Au-delà de l’hôtellerie, des propositions alternatives existent, à commencer par les locations meublées de courte durée, estimées à 18 600 unités par l’Apur (Atelier Parisien d’Urbanisme). Pour simple anecdote, le site Airbnb, qui revendique près de 11 000 offres locales, aurait ainsi capté à lui seul plus de 223 000 voyageurs venant dans la capitale française. [2] Paris propose également 4 200 appartements en résidences de tourisme, auxquels s’ajoutent près de 6 900 autres en première couronne.
Très honoré de vous recevoir. Mais aussi très intéressé à le faire. Tout simplement parce que ces visiteurs à pouvoir d’achat élevé déversent sur l’économie parisienne une manne financière considérable, notamment dans les commerces. Si le shopping n’est que rarement la motivation première d’un séjour à Paris, c’est une activité largement pratiquée. Plus de la moitié des touristes étrangers déclarent ainsi avoir procédé à des achats lors de leur passage, avec des pointes observées chez les Japonais, les Chinois et les Américains, et des dépenses moyennes quotidiennes déclarées de 153 €.

Ce tourisme permet au commerce parisien de s’extraire, au moins en partie, des contingences de l’économie française et de la morosité ambiante. Sous condition toutefois de parvenir à capter les flux touristiques. Des flux qui sont d’autant plus stratégiques qu’ils coïncident peu ou prou avec ceux de la population française la plus aisée.



En la matière, la première clef de la réussite reste l’emplacement. Mieux vaut se situer sur les axes empruntés par cette clientèle ou à proximité de ses centres d’intérêt. À commencer par les palaces et hôtels haut de gamme, mais aussi les musées et monuments incontournables : Notre-Dame, le Louvre, la tour Eiffel, le Centre Pompidou, la place Vendôme ou le musée d’Orsay. Ou enfin dans les quartiers branchés et près des institutions parisiennes que sont devenus les grands magasins et les vaisseaux amiraux de quelques marques mythiques, qui attirent de plus en plus de touristes en quête de « l’art de vivre » parisien.

Pour profiter de l’argent disponible, mieux vaut fréquenter les mêmes lieux que lui : c’est la clé du succès des emplacements numéro un. Les confirmés comme les nouveaux. 
Les artères qui permettent de relier ces points ou qui se situent à proximité constituent le « saint des saints » du commerce parisien.
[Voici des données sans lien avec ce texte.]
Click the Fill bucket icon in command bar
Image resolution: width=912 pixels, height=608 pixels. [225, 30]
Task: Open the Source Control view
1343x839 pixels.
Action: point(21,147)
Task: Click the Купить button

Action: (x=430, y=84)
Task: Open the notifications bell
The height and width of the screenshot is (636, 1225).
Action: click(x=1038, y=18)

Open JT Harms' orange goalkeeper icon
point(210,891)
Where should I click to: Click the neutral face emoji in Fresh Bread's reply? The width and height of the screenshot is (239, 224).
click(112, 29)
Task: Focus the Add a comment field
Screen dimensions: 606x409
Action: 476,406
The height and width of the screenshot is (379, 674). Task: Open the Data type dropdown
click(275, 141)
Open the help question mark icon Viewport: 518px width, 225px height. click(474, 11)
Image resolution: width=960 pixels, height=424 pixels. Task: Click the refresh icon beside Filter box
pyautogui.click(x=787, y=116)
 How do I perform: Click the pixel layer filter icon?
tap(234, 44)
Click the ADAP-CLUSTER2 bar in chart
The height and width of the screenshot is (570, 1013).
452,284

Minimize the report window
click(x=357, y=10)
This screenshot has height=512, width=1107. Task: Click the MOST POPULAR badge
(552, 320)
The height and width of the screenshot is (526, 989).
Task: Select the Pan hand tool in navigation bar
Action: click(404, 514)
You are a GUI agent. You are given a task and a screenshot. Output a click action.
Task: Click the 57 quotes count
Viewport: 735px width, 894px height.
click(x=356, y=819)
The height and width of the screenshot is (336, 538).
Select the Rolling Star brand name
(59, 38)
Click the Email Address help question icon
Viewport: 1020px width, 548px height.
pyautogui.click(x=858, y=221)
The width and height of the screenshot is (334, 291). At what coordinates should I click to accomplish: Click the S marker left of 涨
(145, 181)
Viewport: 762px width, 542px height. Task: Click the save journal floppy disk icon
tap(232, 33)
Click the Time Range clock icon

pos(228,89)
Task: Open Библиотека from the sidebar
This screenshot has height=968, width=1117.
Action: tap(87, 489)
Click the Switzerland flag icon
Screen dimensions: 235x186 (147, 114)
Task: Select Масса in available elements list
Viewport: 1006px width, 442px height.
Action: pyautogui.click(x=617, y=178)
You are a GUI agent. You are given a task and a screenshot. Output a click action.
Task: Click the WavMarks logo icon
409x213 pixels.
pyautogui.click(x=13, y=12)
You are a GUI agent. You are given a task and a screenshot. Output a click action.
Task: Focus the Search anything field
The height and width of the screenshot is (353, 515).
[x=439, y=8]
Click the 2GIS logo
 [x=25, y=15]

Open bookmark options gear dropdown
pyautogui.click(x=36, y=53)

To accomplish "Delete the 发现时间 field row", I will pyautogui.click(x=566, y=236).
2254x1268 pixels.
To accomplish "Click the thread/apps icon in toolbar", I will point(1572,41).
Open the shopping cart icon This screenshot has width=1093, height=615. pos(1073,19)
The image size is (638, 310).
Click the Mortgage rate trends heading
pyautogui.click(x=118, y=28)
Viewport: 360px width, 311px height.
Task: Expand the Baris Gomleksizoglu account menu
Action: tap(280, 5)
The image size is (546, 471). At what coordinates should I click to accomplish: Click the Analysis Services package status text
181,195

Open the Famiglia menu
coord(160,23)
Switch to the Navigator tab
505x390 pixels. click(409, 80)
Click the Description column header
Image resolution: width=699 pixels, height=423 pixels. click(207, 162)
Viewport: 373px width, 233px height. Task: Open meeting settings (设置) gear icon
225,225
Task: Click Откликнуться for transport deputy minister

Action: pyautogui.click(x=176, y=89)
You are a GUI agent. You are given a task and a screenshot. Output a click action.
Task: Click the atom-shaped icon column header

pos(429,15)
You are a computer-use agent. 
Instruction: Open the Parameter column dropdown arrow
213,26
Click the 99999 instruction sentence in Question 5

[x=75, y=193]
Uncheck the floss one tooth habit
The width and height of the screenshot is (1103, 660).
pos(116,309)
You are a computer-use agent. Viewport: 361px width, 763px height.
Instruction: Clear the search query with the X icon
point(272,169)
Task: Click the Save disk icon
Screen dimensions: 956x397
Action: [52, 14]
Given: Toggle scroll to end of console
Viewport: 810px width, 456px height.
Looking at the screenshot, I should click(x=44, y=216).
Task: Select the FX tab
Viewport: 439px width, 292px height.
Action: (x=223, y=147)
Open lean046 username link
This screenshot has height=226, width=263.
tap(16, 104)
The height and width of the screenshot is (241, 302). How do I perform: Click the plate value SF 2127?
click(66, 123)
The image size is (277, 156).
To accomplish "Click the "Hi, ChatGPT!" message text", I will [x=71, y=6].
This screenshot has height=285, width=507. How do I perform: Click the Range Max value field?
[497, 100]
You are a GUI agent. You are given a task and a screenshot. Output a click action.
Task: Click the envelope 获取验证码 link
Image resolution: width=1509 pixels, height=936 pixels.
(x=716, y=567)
L’antre. Le sérail.

Le sérail ? Il ne change guère d’une année sur l’autre. On y retrouve des noms bien connus. Champs-Élysées, Montaigne, Faubourg Saint‑Honoré, Haussmann, Sèvres ou Vendôme… Autant de noms qui forment une litanie de prières d’intercession. Celles qui, dans la liturgie du commerce, se terminent toutes par une formule identique : le déroulement du ticket de carte bleue, si doux aux chiffres d’affaires.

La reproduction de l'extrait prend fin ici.